The median total compensation for a Google L5 senior software engineer is $423,000, made up of approximately $226,000 base, $162,000 in annual GSU grants, and $36,000 in bonus. The range at L5 runs from approximately $380,000 to $520,000 depending on location, specialization, and whether you negotiated. The top of the L5 band in recent offer data has reached $240,000 in annual GSU grants for candidates with strong competing offers.

What is a Google L6 salary in 2026?

The median total compensation for a Google L6 staff software engineer is $614,000. The range runs from approximately $550,000 to $750,000. Base salary at L6 is typically $250,000 to $290,000, with annual GSU grants of $200,000 to $300,000 making up the majority of the package. L6 is one of the hardest levels to reach at Google and one of the most negotiable in terms of equity range.

How much does a Google L7 make?

The Levels.fyi median for Google L7 senior staff software engineer is $939,000. In practice the range at L7 is extremely wide, running from roughly $800,000 to over $1,200,000 in total compensation depending on specialization, location, and competing offers. Fewer than 5% of Google engineers reach L7.

Is Google base salary negotiable?

The base salary at Google is negotiable but within a narrow band for each level. The more productive negotiation is on GSU grants, which have significantly more range at every level above L3. Sign-on bonuses are also negotiable and sit in a separate budget from the main compensation components, giving them more flexibility even when the rest of the offer feels locked.

How does Google salary compare to Meta?

Meta's total compensation is generally higher than Google's at equivalent levels. Meta E5 median TC is approximately $480,000 to $520,000 versus Google L5 at $423,000. Meta achieves this primarily through higher RSU grants. The trade-off is a more intense performance culture and a different work environment.

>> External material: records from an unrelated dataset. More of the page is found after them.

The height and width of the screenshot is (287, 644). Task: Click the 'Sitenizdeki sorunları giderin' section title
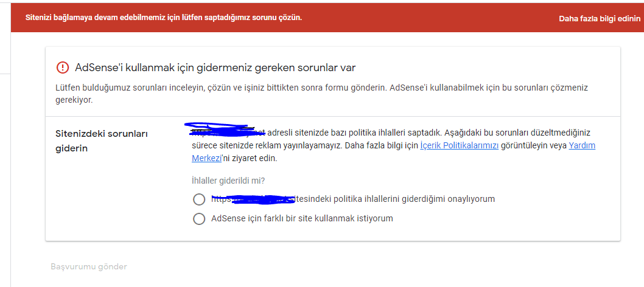[x=102, y=141]
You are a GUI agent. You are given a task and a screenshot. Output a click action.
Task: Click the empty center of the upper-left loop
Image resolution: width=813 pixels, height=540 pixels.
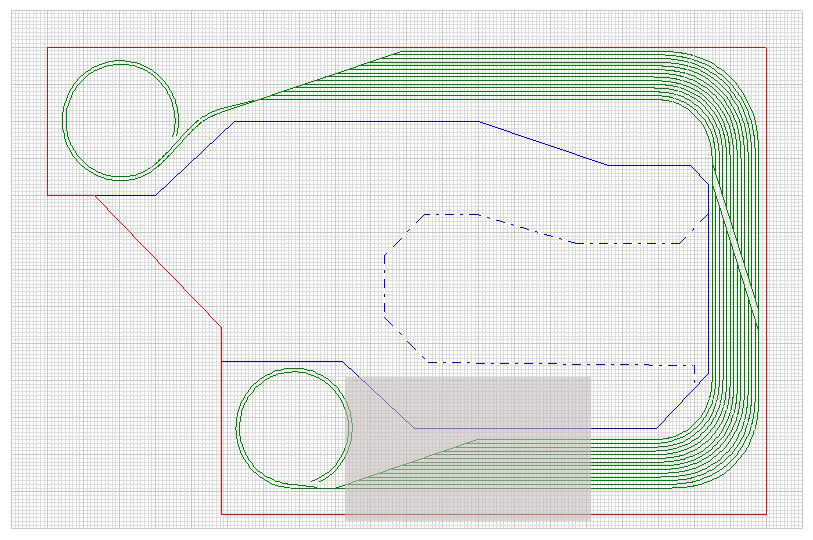120,120
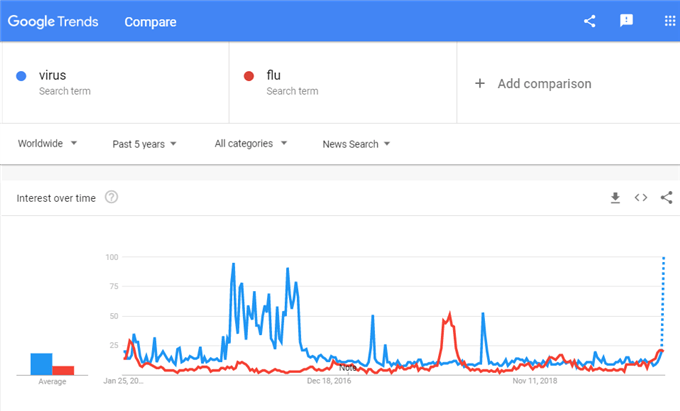Edit the flu search term field
This screenshot has width=680, height=411.
pos(343,82)
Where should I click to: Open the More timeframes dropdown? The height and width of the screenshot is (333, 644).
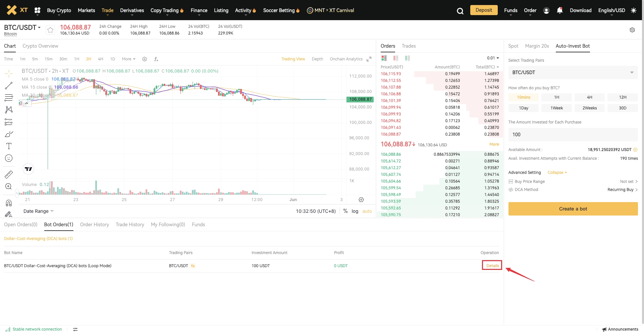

Does Google pay differently based on location?

Yes. Google uses a location-adjusted pay model. Engineers at the Bay Area headquarters receive the highest base salaries. Seattle is competitive and benefits from no state income tax. New York matches Bay Area raw numbers but has a higher cost of living. Austin and other lower-cost markets receive packages approximately 15 to 25% below the Bay Area band. Remote engineers working from lower-cost states are compensated at local market rates, not the Silicon Valley band.

What is the Google GSU vesting schedule?

Google's standard vesting schedule is 33% in year one, 33% in year two, 22% in year three, and 12% in year four. GSUs vest monthly. This front-loaded structure means you receive more than half your four-year grant in the first two years, which is different from the traditional 25% per year schedule used by many other companies.